Mr Cameron has enjoyed a fairly good run of luck in politics up until now.

He became prime minister after his party won only 36 per cent of the popular vote in 2010. He won a majority at last year’s general election with just 37 per cent. And in between, he took a big risk by holding a referendum on Scottish independence – and won.

But Mr Cameron couldn’t bear to walk away from the table while he was ahead. He hoped he could finally settle the divisions over Europe which have riven his party for decades, by asking the public to endorse the deal he negotiated with the European Union.

Then his luck ran out.

In calling the referendum, Mr Cameron was following the example of Harold Wilson in 1975, when it was Labour that was deeply split over Europe. Wilson decided that a plebiscite, with ministers free to campaign as they wished, could be the solution to his difficulties.

But if Mr Cameron hoped Wilson’s solution might work for him, he may have overlooked a few facts about 1975.

Wilson had the press, the business world and the opposition – under new Conservative leader Margaret Thatcher – overwhelmingly on his side. And in those days, three quarters of the population voted for the two main political parties, with no equivalent of Ukip or much support for nationalist parties.

What’s more, even though cabinet ministers were set against each other, the temperature of the political argument was pretty cool compared with today. There was not the intemperate argument about immigration or the cynicism about expert opinion.

Wilson won his referendum convincingly, by 67 per cent to 33. But if there had been any kind of healing effect on his party, it did not last.
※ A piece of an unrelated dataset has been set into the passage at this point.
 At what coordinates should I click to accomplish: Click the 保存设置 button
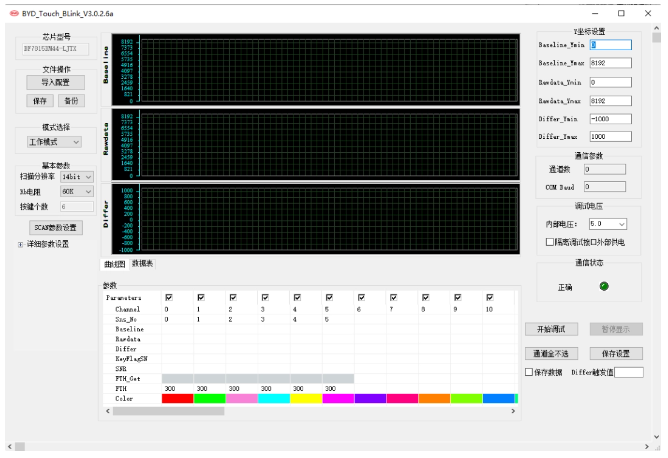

His resignation the following year may not have been directly related to the referendum – he insisted he had always intended to resign when he was 60 – but it heralded renewed infighting.

The anti-European left of the party was in the ascendant. Within six years of that referendum triumph, Labour split with the departure of the heavyweights known as the Gang of Four, in large measure because they were angry at the hostility to Europe.
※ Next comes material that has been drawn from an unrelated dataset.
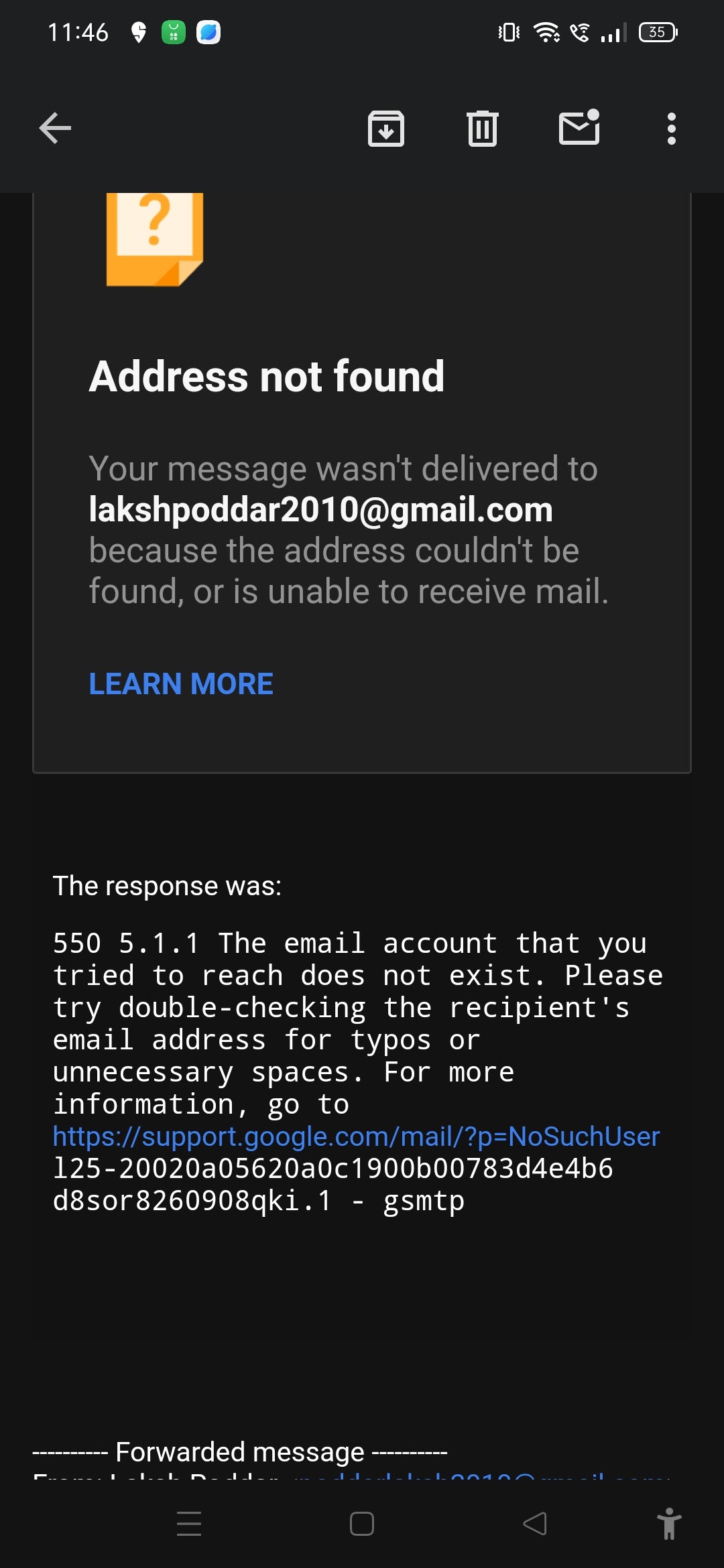Tap the blue app notification icon
Screen dimensions: 724x1568
click(208, 31)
Eight years after that referendum, the party went into a general election with arch Euro-sceptic Michael Foot as leader, committed to leaving the European Community, and came pretty close to political annihilation. The road back to government would be long and difficult.

A lot of political careers might have turned out differently if not for the European question. Roy Jenkins might have been Labour prime minister, as he was widely tipped to be at the end of the 1960s. The same is arguable about Denis Healey. Margaret Thatcher’s premiership might not have unravelled the way it did. Neither would that of John Major, who ended up trying to lead his party into the 1997 general election with 200 candidates opposing his European policy. And Euro-friendly heavy-hitters such as Michael Heseltine and Kenneth Clarke might have had their shot at leading the party.
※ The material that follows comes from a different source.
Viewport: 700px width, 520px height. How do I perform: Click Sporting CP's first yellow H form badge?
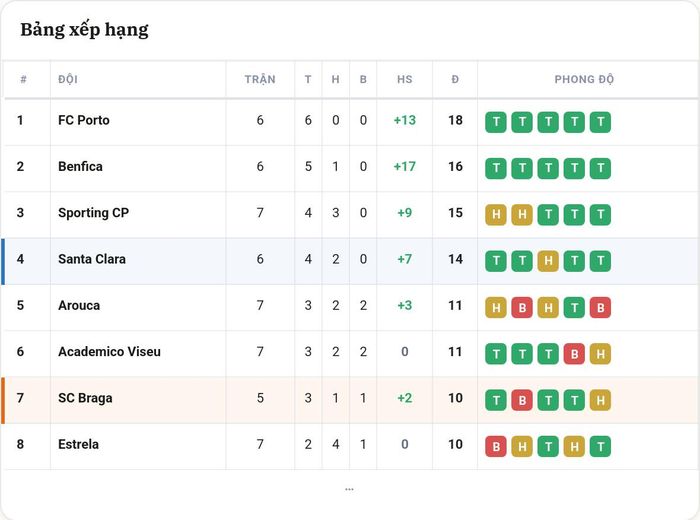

With less than 48 hours of hindsight, it’s already bewildering that Mr Cameron could have put his career on the line in the way he did. But his premature political demise, only a year after winning the first Conservative majority in parliament since 1992, is not the most important issue.

Wherever you stand on the European Union, the referendum result has thrown all the pieces of our politics, our economy and even our United Kingdom into the air. No one can predict how they will look when they finally land.